Hardtimes, just saw your post.. Yup couldn't agree more


Sent From My Freemasonry Pro App


----------



## RyanC (May 11, 2014)

Kastonw, we don't recruit but no where does it not say we can not tell our friends & family members the good thing about Masonry.


----------



## kastonw (May 11, 2014)

Yea that's true .

virtus junxit mors non separabit


----------



## Backwoodslion (May 11, 2014)

The lodge I am joining I will be the yOungest at 22 and the rest are above 50. But in a small town like mine I don't know how to get more young people interested. They are all too influenced by the negative things they hear about freemasonry...


----------



## kastonw (May 11, 2014)

Same here 

virtus junxit mors non separabit


----------



## cacarter (May 12, 2014)

I'm probably the 3rd youngest in my lodge at this time at the age of 25.  The other 2 are in college so they're not around during the year, making me the youngest by nearly a decade.  At my home lodge there are more younger masons, the WM is 32, SW is 34, and JD is 31.  That lodge also has the advantage of being in a college town and attracts college age "kids."

The one thing I have noticed in both lodges, and appendant bodies, is that youth attracts youth.  If you're in college and you join, friends and acquaintances who know might become interested, or your joining serves as a catalyst for them finally pulling the trigger on joining.  If that stigma of freemasonry being an "old guys club" can be broken, by the profane seeing younger masons, then it's possible the average age at a lodge meeting could be brought down.

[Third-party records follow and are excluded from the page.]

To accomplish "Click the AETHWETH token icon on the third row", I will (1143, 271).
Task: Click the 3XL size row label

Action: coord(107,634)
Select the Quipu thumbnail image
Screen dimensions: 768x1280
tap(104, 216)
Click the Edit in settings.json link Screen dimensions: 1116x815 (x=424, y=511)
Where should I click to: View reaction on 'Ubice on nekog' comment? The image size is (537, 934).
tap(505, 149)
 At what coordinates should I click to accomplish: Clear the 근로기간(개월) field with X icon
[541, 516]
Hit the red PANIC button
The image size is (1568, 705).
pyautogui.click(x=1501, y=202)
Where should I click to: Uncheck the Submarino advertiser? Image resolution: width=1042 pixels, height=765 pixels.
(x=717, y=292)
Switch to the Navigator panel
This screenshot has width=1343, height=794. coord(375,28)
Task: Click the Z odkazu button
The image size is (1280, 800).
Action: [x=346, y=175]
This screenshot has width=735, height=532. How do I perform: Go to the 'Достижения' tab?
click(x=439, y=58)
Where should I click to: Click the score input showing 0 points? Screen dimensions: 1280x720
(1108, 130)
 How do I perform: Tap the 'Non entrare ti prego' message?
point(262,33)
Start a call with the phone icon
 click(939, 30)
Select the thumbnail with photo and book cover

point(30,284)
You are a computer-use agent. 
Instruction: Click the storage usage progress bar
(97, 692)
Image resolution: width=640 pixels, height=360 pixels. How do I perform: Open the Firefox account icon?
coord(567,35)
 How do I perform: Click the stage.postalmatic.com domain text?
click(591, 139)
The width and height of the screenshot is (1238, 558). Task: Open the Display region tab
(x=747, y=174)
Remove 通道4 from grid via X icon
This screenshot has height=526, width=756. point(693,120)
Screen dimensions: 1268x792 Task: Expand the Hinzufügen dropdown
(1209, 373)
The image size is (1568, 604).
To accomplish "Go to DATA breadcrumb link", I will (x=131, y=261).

Don't make it secret that you're a mason, but also don't be THAT guy who shoves it in peoples faces.  Be willing to answer any questions your friends might have about the fraternity.  Invite them to a dinner and give them a tract to read.


----------



## crono782 (May 12, 2014)

I'm definitely not the youngest in my lodge, but pretty far down the ladder at 31 years old. we have a number of brothers in their 20's, some in their 30's and a lot in their 40's.


----------



## dfreybur (May 12, 2014)

Masonry skipped a generation about late boomers.  Across history masonic popularity has had multiple grow and shrink eras but as they tend to last several decades in each direction many think any current trend is likely to continue.

What we're seeing now is a reversal from a downward trend to an upward trend.  There are a lot of old guys and a flood of new guys with fairly few in between.  That you see plenty of guys in their 50s is unusual.  Most lodges have their missing generation at that age group.


----------



## BroBook (May 12, 2014)

RyanC said:


> Kastonw, we don't recruit but no where does it not say we can not tell our friends & family members the good thing about Masonry.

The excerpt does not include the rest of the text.